This year has been a year full of ‘extremes’. In Swaziland, I saw what it looks like when HIV/AIDS dominates a nation. In India, I looked into the face of poverty and stared straight into the eyes of children who had been abandoned and left for dead. In Nepal, I entered villages that had no little girls because they had all been trafficked by their parents into the sex industry. In Thailand, I walked through the red light district and saw the end result of when people fully surrender to the lust of their flesh. Today, here in Cambodia, I came face to face with genocide. In America, it is easy to hear about AIDS in Africa or human trafficking or genocides in other nations and feel sad and sorry about those things. But there are so many other things going on in our everyday ‘real life’ that we quickly turn our eyes and ears back to happier, more comfortable things. All of those things are really ‘extreme’ and it can’t really be as bad as the media makes it out to be, right? All of those ‘extreme’ stories are all for ratings, right? This year, I have come face to face with those millions and billions of people who live every day in the extremely difficult places and circumstances that cause us in America to become really uncomfortable.
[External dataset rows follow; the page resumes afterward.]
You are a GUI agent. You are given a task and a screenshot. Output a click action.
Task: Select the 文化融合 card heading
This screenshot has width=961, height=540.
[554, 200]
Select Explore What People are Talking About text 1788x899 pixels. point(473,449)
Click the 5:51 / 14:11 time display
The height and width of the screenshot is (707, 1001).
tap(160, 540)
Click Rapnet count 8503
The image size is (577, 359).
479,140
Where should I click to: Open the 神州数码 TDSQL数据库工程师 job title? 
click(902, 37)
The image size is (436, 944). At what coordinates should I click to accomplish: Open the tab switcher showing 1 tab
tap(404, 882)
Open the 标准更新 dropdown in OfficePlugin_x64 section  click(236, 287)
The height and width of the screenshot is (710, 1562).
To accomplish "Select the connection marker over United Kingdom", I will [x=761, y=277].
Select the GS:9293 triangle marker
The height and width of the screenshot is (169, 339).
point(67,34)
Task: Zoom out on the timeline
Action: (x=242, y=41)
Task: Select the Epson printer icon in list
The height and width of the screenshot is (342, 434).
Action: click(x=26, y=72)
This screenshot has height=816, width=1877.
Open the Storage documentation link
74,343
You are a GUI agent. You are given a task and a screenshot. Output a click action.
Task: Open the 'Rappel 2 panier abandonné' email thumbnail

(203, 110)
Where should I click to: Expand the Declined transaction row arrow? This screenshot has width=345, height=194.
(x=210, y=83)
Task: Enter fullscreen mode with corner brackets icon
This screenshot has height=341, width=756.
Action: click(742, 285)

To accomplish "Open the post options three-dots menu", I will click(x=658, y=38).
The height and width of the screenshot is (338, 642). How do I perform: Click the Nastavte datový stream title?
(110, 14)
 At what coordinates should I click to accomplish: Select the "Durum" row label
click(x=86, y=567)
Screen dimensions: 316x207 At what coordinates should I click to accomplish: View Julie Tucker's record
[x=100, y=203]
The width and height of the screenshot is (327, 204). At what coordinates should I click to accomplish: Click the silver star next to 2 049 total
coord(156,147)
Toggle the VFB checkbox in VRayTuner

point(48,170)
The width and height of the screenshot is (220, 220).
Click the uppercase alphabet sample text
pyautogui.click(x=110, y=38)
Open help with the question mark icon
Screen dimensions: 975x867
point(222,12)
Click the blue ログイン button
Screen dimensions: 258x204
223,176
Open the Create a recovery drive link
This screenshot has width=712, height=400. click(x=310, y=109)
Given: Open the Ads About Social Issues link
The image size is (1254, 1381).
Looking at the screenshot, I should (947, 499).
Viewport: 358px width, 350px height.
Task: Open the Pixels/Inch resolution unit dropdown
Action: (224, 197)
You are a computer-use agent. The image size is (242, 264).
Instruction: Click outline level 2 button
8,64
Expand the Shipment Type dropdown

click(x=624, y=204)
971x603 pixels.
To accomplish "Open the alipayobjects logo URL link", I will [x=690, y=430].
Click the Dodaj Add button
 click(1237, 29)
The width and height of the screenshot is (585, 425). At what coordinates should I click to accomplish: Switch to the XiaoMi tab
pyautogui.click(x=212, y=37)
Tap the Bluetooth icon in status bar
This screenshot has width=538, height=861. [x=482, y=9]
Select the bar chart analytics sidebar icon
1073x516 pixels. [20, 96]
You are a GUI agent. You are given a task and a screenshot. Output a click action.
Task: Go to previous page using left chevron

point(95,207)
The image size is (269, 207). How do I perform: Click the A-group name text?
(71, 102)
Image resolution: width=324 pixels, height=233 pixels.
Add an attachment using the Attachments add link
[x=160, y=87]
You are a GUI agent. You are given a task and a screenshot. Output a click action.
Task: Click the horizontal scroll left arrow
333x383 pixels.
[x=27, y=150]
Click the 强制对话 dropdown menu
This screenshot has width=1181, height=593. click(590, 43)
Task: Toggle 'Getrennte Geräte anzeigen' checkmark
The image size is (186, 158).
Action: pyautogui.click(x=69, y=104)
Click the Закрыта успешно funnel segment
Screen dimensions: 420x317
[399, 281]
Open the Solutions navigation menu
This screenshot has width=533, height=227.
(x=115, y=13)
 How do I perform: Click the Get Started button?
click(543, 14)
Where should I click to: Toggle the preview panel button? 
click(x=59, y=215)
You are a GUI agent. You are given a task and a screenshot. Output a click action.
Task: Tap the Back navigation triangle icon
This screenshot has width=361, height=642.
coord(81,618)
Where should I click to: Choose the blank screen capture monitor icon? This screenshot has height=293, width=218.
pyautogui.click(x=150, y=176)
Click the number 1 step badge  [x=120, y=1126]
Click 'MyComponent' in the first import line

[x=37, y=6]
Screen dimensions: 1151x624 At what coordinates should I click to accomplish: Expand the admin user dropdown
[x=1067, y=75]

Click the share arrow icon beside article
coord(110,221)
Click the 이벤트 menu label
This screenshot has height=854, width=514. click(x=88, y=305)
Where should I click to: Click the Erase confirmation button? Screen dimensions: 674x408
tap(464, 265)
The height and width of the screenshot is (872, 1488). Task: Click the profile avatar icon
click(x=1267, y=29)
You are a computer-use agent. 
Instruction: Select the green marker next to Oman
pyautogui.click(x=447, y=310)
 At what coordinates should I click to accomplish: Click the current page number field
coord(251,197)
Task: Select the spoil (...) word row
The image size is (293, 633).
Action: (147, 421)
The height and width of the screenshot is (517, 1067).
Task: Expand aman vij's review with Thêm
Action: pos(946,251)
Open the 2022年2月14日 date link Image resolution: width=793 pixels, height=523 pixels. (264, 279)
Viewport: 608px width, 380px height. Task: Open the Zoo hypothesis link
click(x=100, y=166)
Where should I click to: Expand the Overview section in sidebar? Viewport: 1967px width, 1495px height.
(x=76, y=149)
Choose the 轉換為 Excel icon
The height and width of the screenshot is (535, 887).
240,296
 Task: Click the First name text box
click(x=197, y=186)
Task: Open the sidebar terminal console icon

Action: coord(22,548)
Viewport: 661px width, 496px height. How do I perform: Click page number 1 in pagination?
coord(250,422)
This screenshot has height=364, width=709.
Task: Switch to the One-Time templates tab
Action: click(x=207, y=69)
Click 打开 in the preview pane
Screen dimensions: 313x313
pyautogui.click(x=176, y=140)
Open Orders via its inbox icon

As I walked through the Killing Fields outside of Phnom Penh, Cambodia, I was overwhelmed by what I was seeing, hearing, and feeling. I saw and heard horrific things about how over 3 million Cambodians were killed by the Khmer Rouge between 1975 and 1979. As I walked along the path, I was watching how other people were reacting to the horrors of the genocide that they were hearing about in their headphones. I stood next to a European man and heard the cry of his heart… ‘God, where were you? Why do You let things like this happen? Why weren’t You here?’

So, I asked the Lord… ‘show me where You were and what You were doing in this place during the genocide?’

The first place I went was the monument built to honor those who had died there. I stepped into a building that housed over 5,000 human skulls that had been found in some of the mass graves on the property. As I looked at row upon row upon row of skulls, I heard His whisper… ‘I know every one of their names. I know every one of their stories’

As I stood at the place where the ‘prisoners’ were kept until it was their time to die… I heard Psalm 102:19-20: For He looked down from the height of His sanctuary; from heaven the Lord viewed the earth, to hear the groan of the prisoner, to release those appointed to death

As I stood near the mass graves, hearing about some of the horrors that went on in that place, I heard Him say ‘I was here, in the grave, with each one as they lay dying. I saw everything. I never looked away. I was here, next to the soldiers, as they committed every murder. I love each one and was pursuing their heart and attention. I never looked away. I saw everything. But I did not look at the soldiers with distain or hatred. I love them and longed to be reconciled to them.

As I stood near the grave of women and children, next to the place where children were held by their feet and beat against a tree, I hear His voice: I was here, near every woman, every child, every soldier. I was not far away. My eyes were fixed on each person here. I never, ever looked away.

As I sat on a bench, undone by the love and nearness of Jesus, I heard Him say I paid for this.

So, where is God during genocides? He is not far away. He has not looked away. He has not stepped back. He has pressed even closer to the ones He loves. He is right in the midst of pain, of heartbreak, of death. He is Emmanuel – the God who is with us. He is El Roi – the God who sees.